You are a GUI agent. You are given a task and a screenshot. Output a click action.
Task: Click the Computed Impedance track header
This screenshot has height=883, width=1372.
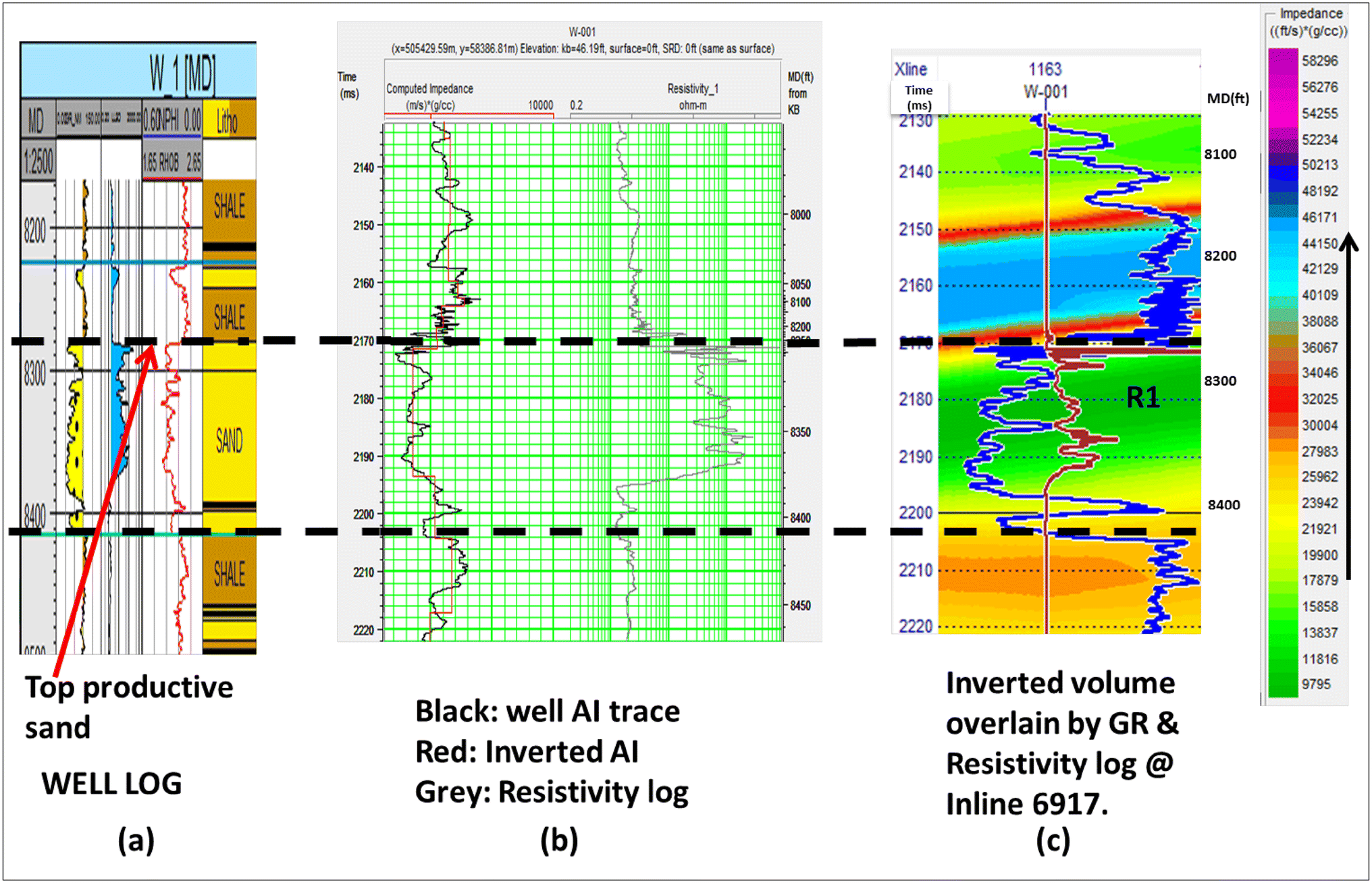click(431, 89)
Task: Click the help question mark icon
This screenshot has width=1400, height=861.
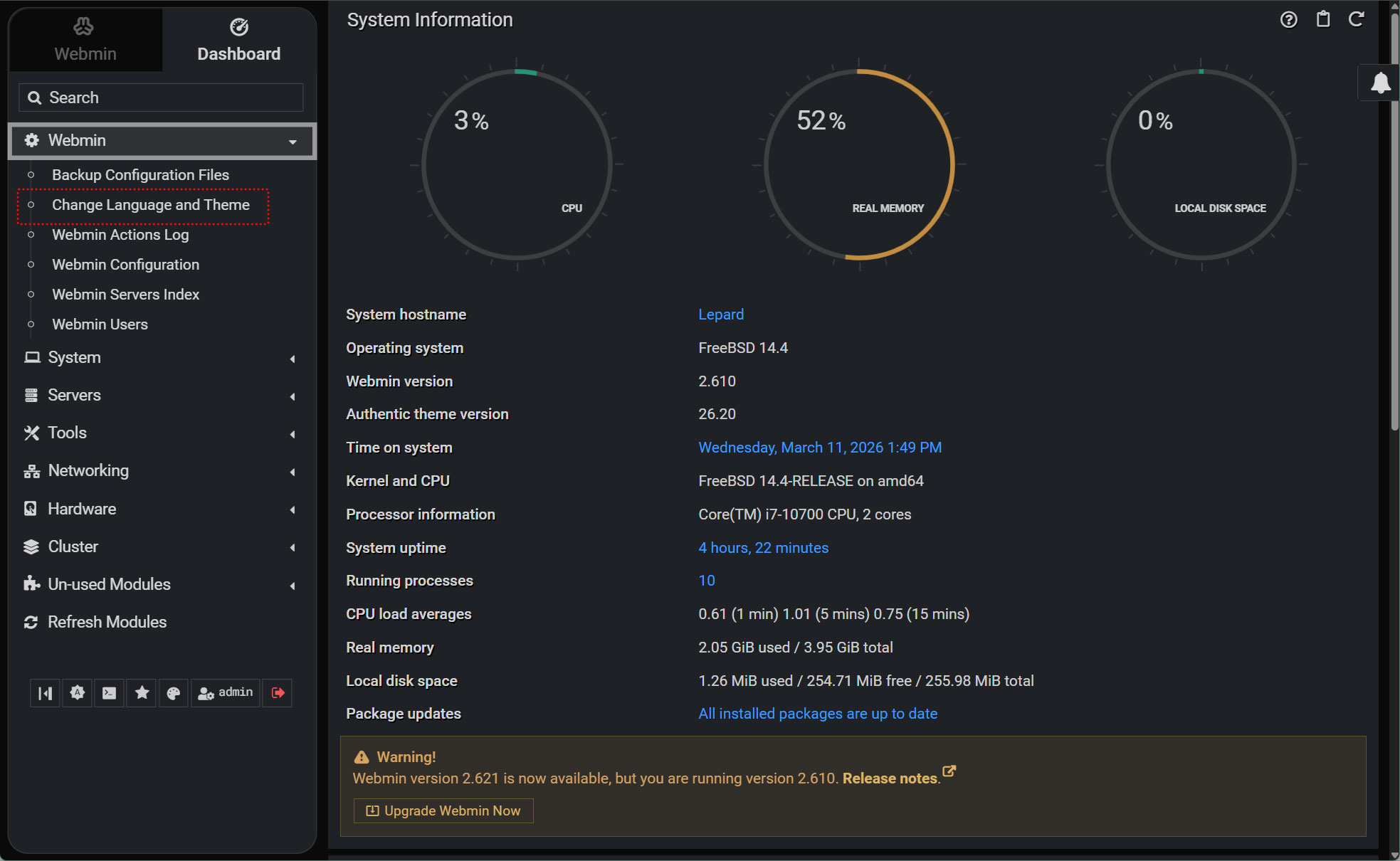Action: [1288, 20]
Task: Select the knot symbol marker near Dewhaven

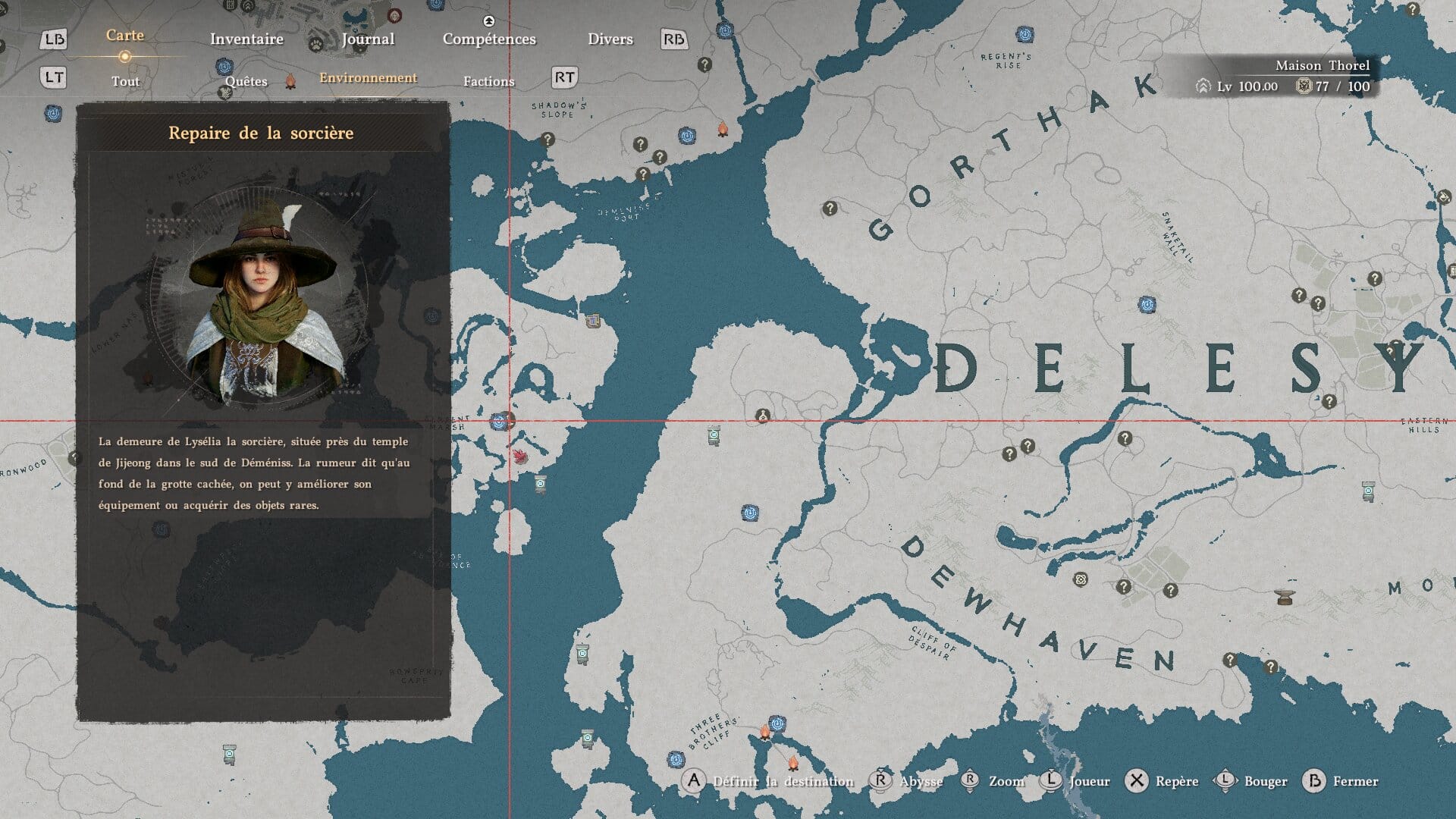Action: point(1081,580)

++++++

> [Problem to solve]: We ask that the entries above be copied exactly, with the pictures omitted.

> [Written solution]:
You are a GUI agent. You are given a task and a screenshot. Output a click action.
Task: Click the Computed Impedance track header
This screenshot has height=883, width=1372.
click(431, 89)
Task: Click the help question mark icon
This screenshot has width=1400, height=861.
Action: [1288, 20]
Task: Select the knot symbol marker near Dewhaven

Action: point(1081,580)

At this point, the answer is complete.